◆ **本文**:

* * * *

設計からこだわった「NiHITARU」人気の秘密を紐解く

東京・江東区の東京メトロ東西線「東陽町駅」4番出口から徒歩1分にあるサウナ施設が、昨年10月にオープンした「sauna&bath NiHITARU(ニヒタル)」。コンパクトにまとめられた「新しい都市型サウナ」として反響を呼んでいる。そこで、代表・水上瞳さんに「NiHITARU」のこだわりを聞きつつ施設の魅力を探った。<全3回>

目次

オシャレな外観! ここ男性専用サウナだよね?

まずは、施設外観から。どこかの美容サロンかと思うようなオシャレな外観で、男性専用サウナであることに驚いたのが第一印象だ。施設内でも同様で、アメニティーなど細かいところまで来場者への配慮が行き届いている。月2回、レディースデーを設定しているという水上さん。男性にウケがよい施設が女性に支持されないわけがない。

生ビール550円! 良心的ドリンクメニューのワケ

入店するとすぐにあるのは、バーカウンターと下足ロッカー。ロッカー数は28。バーカウンターは「仲間や地域の方々とともに過ごせる空間づくり」を意識したという。オリジナルのサウナハットやタオル、ステッカーなど施設関連グッズも販売されるなか、ひときわ目立ったのが「生ビール550円」という良心的な価格のドリンクメニューだ。

水上さんは「お客様にちょっとでもゆっくりしてもらいたいので、できるだけ価格を抑えて、注文のハードルを下げています」と話す。また、この規模のバーカウンターには珍しく炭酸のサーバーも設置。「本格的なハイボールも提供できます」と。

会社員や荷物多めの来場者にもうれしい「さらに広め」のロッカー

NiHITARUのロッカーはすべて広い(写真参照)。脱衣室には18個の広めのロッカーのほかに、6個のさらに大きめのロッカーが。サラリーマンや荷物多めの来場者にもうれしい作りだ。

ドライヤーが設置された洗面スペースは2台(ドライヤーは計3台設置)。
しずく型の洗面台は、高級ホテルの調度品を思わせ、オシャレさと機能性を満たしている。

浴室のデッドスペースも機能的に活用

扉を開け浴室に。すぐ左手には洗い場が4つ。隣とのスペースも十分にある。気になったのが、浴室全体に“死角”とでもいうようなデッドスペースが何カ所もあること。水上さんは「マンションの構造がWRC造(壁式構造)で、壁が柱になっているので、位置がマンション自体の設計で場所が初めから決まっていました」と、動かせなかったことを説明する。そのうえで、設計の制約を逆手にとったという。

* * * *

◆ **資料**:

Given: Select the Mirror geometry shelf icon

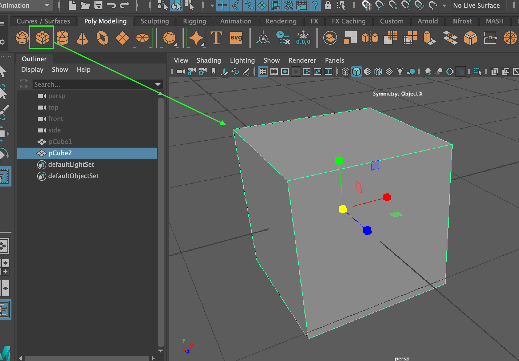Looking at the screenshot, I should pos(370,38).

* * * *

◆ **問題**:
1. NiHITARUの記事について、次の問いに答えてください。
(a) 施設は東陽町駅の何番出口から徒歩何分ですか。
(b) 生ビールはいくらですか。
(c) 浴室に入ってすぐ左手にある洗い場はいくつですか。
2. NiHITARUの記事を、最後の文のあとから続けて書いてください。

◆ **解答**:
1.
(a) 4番出口から徒歩1分
(b) 550円
(c) 4つ

2.
水風呂や浴槽にも「浸(ひた)れる」空間を作っている

たとえば、水風呂は柱の位置の関係でL字型になったが、結果として、一角が他人の目を気にせずひとりになることができる「浸れる」空間が誕生した。また、湯船の奥にある寝湯も、床の一部分に大きめの配管が通り、浴槽に張り出しているという。「それなら、張り出した部分を座れるように設計して、寝湯スペースにしました」(水上さん)。張り出した柱が、他の客の視線から絶妙に顔を見えなくしている。 ほかにも、洗い場側からは内気浴の休憩スペースが見えないようにするなど、設計段階からのこだわりが感じられた。ちなみに、「図面は10回以上修正しました(笑)」と。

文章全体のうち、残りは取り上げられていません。